#### WRITTEN EXERCISE 1:
Based on the forum thread about dress shirts below, decide whether each statement agrees with it, answering yes or no and quoting the words that decide it: (a) After a four-week wait, a local shop reported that it could not match the sleeve to yoke stripes. (b) rojo has tried the special order dress shirt program. (c) Harris paid full price in a store for his Polo-RL shirts.

#### PASSAGE PROVIDED:
::::::::::

Very similar experience, ROI. But at least my local guy helped me out and saved me a bunch of time. After waiting 4 weeks he called me to say they would be unable to match the sleeve to yoke stripes. I was around $125 a shirt. I told them it wasn't worth it.


----------



## rojo (Apr 29, 2004)

I admit that I've never actually tried the special order dress shirt program for the reason that I can't bring myself to pay 50% to 100% more and wait weeks for a shirt that, in the 1980s, I could have bought out of stock and taken home that day. Now it sounds like even the extra time and money still won't get you the shirt you want.


----------



## Harris (Jan 30, 2006)

I'm about to commit heresy again: three years ago I bought two Polo-RL blue (pinpoint) club collar shirts. On sale (website) for around $55.00. I gotta say, I like 'em.

Cheers,
Harris


----------



## ROI (Aug 1, 2004)

::::::::::

Word and element location data
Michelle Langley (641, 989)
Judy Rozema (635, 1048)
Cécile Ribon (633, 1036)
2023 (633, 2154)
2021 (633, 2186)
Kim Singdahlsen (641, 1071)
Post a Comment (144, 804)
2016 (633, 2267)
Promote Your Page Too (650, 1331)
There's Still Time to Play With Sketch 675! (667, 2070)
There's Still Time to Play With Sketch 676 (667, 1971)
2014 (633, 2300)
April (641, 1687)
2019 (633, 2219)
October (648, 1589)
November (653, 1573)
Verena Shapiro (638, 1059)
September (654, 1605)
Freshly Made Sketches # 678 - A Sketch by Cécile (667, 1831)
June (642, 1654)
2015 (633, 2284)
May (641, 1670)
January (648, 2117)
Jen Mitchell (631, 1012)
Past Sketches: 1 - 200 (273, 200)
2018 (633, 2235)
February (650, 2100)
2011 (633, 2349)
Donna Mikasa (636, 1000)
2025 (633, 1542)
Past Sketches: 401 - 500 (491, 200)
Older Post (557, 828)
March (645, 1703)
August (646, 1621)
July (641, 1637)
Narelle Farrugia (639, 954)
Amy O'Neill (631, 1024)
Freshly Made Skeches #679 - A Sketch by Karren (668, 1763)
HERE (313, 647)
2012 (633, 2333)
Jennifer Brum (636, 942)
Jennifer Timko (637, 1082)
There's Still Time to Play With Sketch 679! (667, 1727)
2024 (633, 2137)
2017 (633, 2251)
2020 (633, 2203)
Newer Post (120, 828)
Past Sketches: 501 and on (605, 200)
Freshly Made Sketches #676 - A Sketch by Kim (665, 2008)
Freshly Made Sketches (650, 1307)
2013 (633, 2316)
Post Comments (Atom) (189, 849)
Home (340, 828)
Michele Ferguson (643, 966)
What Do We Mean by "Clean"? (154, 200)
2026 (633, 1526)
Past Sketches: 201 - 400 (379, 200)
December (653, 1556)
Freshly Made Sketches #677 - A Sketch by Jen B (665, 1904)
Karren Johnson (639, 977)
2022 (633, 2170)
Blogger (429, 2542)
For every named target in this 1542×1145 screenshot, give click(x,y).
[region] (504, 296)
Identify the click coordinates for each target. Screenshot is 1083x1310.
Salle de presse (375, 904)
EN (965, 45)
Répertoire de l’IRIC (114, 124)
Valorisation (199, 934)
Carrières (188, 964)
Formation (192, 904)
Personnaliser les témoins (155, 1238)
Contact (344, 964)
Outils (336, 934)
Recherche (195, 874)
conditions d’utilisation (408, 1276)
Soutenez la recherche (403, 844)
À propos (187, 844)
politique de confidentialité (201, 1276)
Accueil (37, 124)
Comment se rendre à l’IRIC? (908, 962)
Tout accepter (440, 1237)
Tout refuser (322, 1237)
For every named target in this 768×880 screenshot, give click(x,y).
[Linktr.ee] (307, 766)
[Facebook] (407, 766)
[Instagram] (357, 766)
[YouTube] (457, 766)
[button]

::::::::::

#### WRITTEN EXERCISE 2:
Copy the records without changes, from their first line through the line that contains "August (646, 1621)".

#### WRITTEN ANSWER 1:
(a) Yes: "After waiting 4 weeks he called me to say they would be unable to match the sleeve to yoke stripes."
(b) No: "I admit that I've never actually tried the special order dress shirt program"
(c) No: "On sale (website) for around $55.00."

#### WRITTEN ANSWER 2:
Michelle Langley (641, 989)
Judy Rozema (635, 1048)
Cécile Ribon (633, 1036)
2023 (633, 2154)
2021 (633, 2186)
Kim Singdahlsen (641, 1071)
Post a Comment (144, 804)
2016 (633, 2267)
Promote Your Page Too (650, 1331)
There's Still Time to Play With Sketch 675! (667, 2070)
There's Still Time to Play With Sketch 676 (667, 1971)
2014 (633, 2300)
April (641, 1687)
2019 (633, 2219)
October (648, 1589)
November (653, 1573)
Verena Shapiro (638, 1059)
September (654, 1605)
Freshly Made Sketches # 678 - A Sketch by Cécile (667, 1831)
June (642, 1654)
2015 (633, 2284)
May (641, 1670)
January (648, 2117)
Jen Mitchell (631, 1012)
Past Sketches: 1 - 200 (273, 200)
2018 (633, 2235)
February (650, 2100)
2011 (633, 2349)
Donna Mikasa (636, 1000)
2025 (633, 1542)
Past Sketches: 401 - 500 (491, 200)
Older Post (557, 828)
March (645, 1703)
August (646, 1621)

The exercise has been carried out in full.